Avec la révolution industrielle, la lumière, la caféine, les horloges et surtout les horaires de travail, la fatigue a progressivement installé un sommeil monophasique. En Occident, l’économie en plein essor a fait de la productivité une vertu et a inculqué un sens croissant de la conscience du temps. Au milieu des années 1800, les mouvements « Early Rising » avaient décollé en Angleterre et en Amérique. De nouvelles lumières artificielles retardaient l'heure du coucher, tandis que les nouveaux horaires d'usine exigeaient un réveil précoce. L’éclairage a également modifié nos horloges internes.

Chaque fois que nous allumons une lumière, c’est comme si nous prenions une drogue qui affecte notre sommeil, a déclaré Charles Czeisler, spécialiste du sommeil à Harvard. Lorsqu'une étude des années 1990 à l'Institut national de la santé mentale a privé une cohorte de sujets masculins de lumière la nuit, leur sommeil s'est segmenté au bout de quelques semaines.

Le sommeil segmenté serait donc naturel à l'humanité, et la révolution industrielle et le capitalisme moderne auraient ont détruit de mode de repos idéal.

La réalité est différente, car il n’existe aucune méthode universelle de sommeil et la diversité humaine concerne tous les aspects de la vie. Une étude de 2015 sur les sociétés de chasseurs-cueilleurs en Tanzanie, en Namibie et en Bolivie a révélé qu’ils ont toujours eu un long sommeil monophasique. Une étude de 2017 a révélé qu'une société rurale à Madagascar pratiquait le sommeil segmenté. Deux ans plus tard, une étude a révélé que les résidents autochtones de Tanna, dans le Pacifique Sud, avaient en majorité un sommeil ininterrompu.
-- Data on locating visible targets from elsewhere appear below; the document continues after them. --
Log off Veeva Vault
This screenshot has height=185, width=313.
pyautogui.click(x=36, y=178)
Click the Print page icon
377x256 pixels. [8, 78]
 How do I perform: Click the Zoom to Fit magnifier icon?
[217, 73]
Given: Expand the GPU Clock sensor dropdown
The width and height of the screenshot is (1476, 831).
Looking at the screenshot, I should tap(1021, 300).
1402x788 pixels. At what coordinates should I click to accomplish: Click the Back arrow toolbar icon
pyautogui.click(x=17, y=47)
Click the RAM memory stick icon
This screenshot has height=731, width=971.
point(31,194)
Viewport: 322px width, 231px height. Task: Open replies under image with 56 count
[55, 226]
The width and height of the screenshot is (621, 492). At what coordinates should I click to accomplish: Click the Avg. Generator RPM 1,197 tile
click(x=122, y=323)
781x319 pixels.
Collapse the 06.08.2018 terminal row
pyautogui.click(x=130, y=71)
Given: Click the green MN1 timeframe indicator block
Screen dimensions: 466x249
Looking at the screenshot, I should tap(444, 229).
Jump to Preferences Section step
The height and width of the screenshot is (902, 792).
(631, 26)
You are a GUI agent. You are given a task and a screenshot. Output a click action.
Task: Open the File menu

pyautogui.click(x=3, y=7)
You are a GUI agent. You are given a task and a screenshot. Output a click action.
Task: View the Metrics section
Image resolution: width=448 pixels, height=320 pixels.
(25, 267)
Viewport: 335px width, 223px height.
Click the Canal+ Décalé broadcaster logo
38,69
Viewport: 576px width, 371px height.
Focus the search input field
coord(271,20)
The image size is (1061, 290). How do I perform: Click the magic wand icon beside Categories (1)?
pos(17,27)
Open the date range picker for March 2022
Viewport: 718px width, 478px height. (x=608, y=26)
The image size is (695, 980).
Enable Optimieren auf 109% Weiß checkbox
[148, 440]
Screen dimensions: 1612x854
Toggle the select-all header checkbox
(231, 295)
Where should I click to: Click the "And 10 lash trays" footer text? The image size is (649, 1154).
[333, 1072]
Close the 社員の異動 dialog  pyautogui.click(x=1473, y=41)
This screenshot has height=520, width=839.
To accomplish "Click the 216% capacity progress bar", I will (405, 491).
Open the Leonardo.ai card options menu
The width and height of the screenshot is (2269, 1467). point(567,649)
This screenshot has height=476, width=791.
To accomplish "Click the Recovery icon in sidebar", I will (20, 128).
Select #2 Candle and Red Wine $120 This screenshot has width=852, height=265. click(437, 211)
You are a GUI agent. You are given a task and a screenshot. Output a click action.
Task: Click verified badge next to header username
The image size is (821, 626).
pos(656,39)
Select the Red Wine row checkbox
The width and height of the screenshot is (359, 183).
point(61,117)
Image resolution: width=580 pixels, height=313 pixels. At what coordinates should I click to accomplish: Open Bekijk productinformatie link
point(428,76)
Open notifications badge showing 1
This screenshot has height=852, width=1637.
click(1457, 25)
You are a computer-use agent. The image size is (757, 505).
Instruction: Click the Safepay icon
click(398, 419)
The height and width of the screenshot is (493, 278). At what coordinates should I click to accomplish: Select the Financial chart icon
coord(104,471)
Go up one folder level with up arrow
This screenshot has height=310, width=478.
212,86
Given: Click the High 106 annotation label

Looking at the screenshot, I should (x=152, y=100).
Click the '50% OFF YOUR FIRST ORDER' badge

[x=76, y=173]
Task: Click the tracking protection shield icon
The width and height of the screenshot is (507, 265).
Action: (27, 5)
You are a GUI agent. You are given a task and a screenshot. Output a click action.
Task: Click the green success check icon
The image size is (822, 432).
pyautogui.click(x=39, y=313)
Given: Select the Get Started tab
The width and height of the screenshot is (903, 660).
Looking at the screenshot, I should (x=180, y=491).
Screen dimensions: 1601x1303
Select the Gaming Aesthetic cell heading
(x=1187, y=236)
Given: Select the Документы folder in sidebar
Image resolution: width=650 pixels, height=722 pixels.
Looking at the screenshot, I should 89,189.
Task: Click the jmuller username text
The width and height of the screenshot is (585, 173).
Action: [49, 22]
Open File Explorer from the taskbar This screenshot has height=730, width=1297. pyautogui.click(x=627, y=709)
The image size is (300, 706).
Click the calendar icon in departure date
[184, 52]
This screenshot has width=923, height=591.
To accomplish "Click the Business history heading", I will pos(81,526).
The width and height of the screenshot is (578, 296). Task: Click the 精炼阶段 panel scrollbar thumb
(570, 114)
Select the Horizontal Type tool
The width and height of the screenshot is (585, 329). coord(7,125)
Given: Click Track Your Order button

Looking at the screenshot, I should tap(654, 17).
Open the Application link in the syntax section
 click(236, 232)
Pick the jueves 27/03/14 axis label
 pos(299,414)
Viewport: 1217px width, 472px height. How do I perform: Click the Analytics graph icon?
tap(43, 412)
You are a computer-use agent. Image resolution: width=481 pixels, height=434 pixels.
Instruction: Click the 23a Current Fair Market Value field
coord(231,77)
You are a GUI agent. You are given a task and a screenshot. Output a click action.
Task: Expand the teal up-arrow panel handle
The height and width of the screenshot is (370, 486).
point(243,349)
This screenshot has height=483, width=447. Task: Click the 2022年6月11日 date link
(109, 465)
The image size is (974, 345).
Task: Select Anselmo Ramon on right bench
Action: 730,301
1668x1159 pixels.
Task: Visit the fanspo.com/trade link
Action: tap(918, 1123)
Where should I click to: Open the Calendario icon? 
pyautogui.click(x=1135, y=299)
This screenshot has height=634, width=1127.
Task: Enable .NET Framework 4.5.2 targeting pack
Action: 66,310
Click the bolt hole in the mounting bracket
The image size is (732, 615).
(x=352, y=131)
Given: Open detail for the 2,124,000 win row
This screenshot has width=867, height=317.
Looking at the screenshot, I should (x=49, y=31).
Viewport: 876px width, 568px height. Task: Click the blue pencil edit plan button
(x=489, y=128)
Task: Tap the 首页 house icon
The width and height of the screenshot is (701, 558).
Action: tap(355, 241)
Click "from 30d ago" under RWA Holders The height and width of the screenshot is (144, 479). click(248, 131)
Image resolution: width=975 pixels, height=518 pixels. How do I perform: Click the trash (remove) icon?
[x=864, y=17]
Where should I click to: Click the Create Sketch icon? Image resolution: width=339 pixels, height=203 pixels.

Même au sein de l'Europe préindustrielle, le sommeil était variable. Les modèles de sommeil dans les cultures non occidentales semblent avoir été beaucoup plus diversifiés que ceux en Europe, mais ils étaient diversifiés partout.

Il n'y a aucune preuve que le sommeil était universellement segmenté, et il y a aussi peu de preuves que le sommeil segmenté est meilleur. Une méta-analyse de 2021 d'études sur les horaires de sommeil biphasique a révélé que les sujets à sommeil segmenté rapportaient en fait une qualité de sommeil inférieure et passaient plus de temps en phases de sommeil léger. Une conclusion raisonnable est que le sommeil biphasique est comme la recherche de nourriture anarchique : les deux ont peut-être bien servi certaines populations anciennes de temps en temps, mais aucun d'eux n'offre une solution claire aux problèmes modernes.

Ekirch, en tant qu'historien, pense qu’à aucun moment de l'histoire les conditions de sommeil humain n'ont été meilleures qu'aujourd'hui. Comparé à 99% de nos ancêtres, nous avons de meilleurs lits, de meilleures couvertures, de meilleures maisons et moins de parasites nocturnes. Si le but du sommeil est le bien-être mental et physique, il y a de très bonnes raisons de croire que le sommeil ininterrompu permet de mieux atteindre ce résultat.

Cette histoire du sommeil préindustriel et postindustriel nous livre un message simple, court et cohérent : le sommeil est adaptable et il s'améliore avec la routine. Différentes astuces fonctionnent pour différentes tribus, mais en fin de compte, nous sommes une espèce diversifiée, unie par un rythme circadien commun qui aspire à la cohérence.

Le sommeil est très flexible, et le corps aime vraiment la routine. Trouvez ce qui fonctionne pour vous et maintenez cette routine.

Il ne faut pas être obsédé par son sommeil, suivre sa qualité sur des appareils sophistiqués ou lire trop de conseils saugrenus sur ce qu’il faut faire et ne pas faire. Vouloir à tout prix optimiser son sommeil peut se retourner contre soi en créant une pression pour résoudre le problème de l'éveil. Comme tout insomniaque le sait, essayer de s'endormir est un paradoxe autodestructeur. L'insomnie est une bête qui se régale de sa propre anxiété auto-générée.

Mais le simple fait de connaître l'histoire du sommeil segmenté peut être un soulagement. Il y a de plus en plus de témoignages d'Amérique du Nord, d'Europe occidentale et d'Australie selon lesquels la connaissance de la normalité de ce sommeil segmenté a contribué à atténuer l'anxiété, permettant à certaines personnes de se rendormir plus facilement.